The object of the computer graphics course was to write a program that drew a little tetrahedron - on a CalComp plotter - that could send the tetrahedron spinning across an XY grid. This would be drawn in black on that white weird paper with the perforated edges. Not only did one have to write the program - which frankly was beyond me - but one had to punch the little cards that were used to tell an IBM 360 to tell the CalComp plotter what do do. It involved hundreds of cards, at least in my memory.
I not only proved completely incapable of writing the program, I couldn't, for the life of me, punch the damn cards right. This was not surprising, really, as I didn't know how to type at the time. It took every ounce of conniving, wheedling and ingenuity I possessed to copy someone else's cards and take them over to the basement of some science building where the 360 resided. And there, walking in the through the doors, I bumped into somebody. My cards flew into the air and came down like leaves around me. Lovely disordered leaves, floating all about, unnumbered and so impossible to reorder. I had to borrow another student's cards and run them to get the little drawing of the little tetrahedron poised on one edge of the little grid getting ready to jump forward into the future.
This was NOT cheating, at least not in our department, the Design Department. We were being trained to be generalists who interacted among specialists, and I, along with several others in the CG class had quickly figured out that computer graphics was a specialty... And not one any of us were going to be taking up anytime soon. As generalists, it was our job to find out who could do things and to get them to do it, so running someone else's cards was a perfectly viable solution to the problem. A few people in the class were able to write to the program. Many of us could not, and so we formed a club - the only club I officially belonged to in college - called the Fraternal Order of Computer Fuck Ups, better known by its acronym: FOCFU (pronounced FOCK PHU). We took a solemn vow not to touch a computer until they could talk to us.

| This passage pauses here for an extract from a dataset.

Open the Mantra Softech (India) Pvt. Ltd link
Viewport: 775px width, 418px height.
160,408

All thru the 70s, I waited.
In the early 80s, I waited.
I had told the FOCFU story to many people, people who seemed to be able to use IBMS to do things, but, even though doing things no longer involved those stupid cards, it still involved programming... Or at least writing 'commands,' which is not my style.
It's not like I was holding my breath or anything. Frankly those computers, with their black screens with the green or blue or amber monospaced fonts didn't interest me in the least. They didn't SPEAK to me.

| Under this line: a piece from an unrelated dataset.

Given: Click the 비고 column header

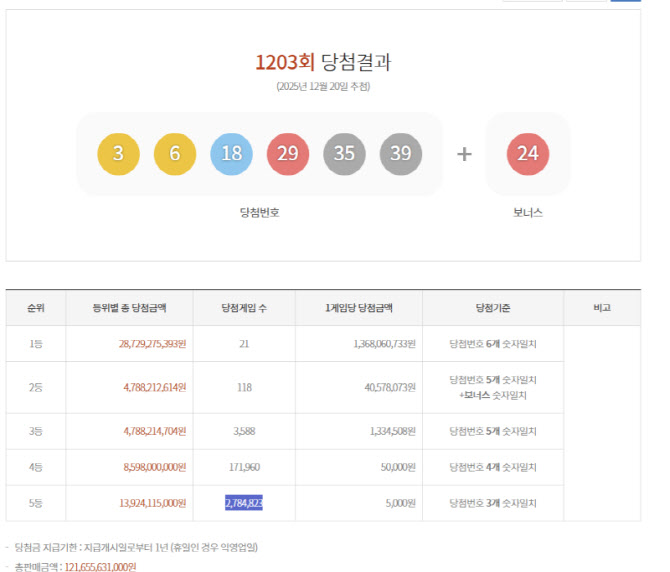Looking at the screenshot, I should click(602, 308).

Then one day, I think in the spring of 1984, my friend John Salik came over to my house. He said, "I have something for you. I have a computer that will talk to you." And he put a Mac 128 down on the table and started to leave the room. "But, John," I said, "I don't know how to use it!"
"You'll figure it out," he said and walked out of the house.
How hard could it be? It only had one button on it. I pushed the button and a black and white, low-res screen came up with two icons on it: a word program and a paint program. Of course at the time, it wasn't a low-res screen, and I didn't know those little things were icons. I used the weird little thingy attached to it by a cord to move a pointer around the screen - the mouse, as I later found out it was called - and touched one of the little icons.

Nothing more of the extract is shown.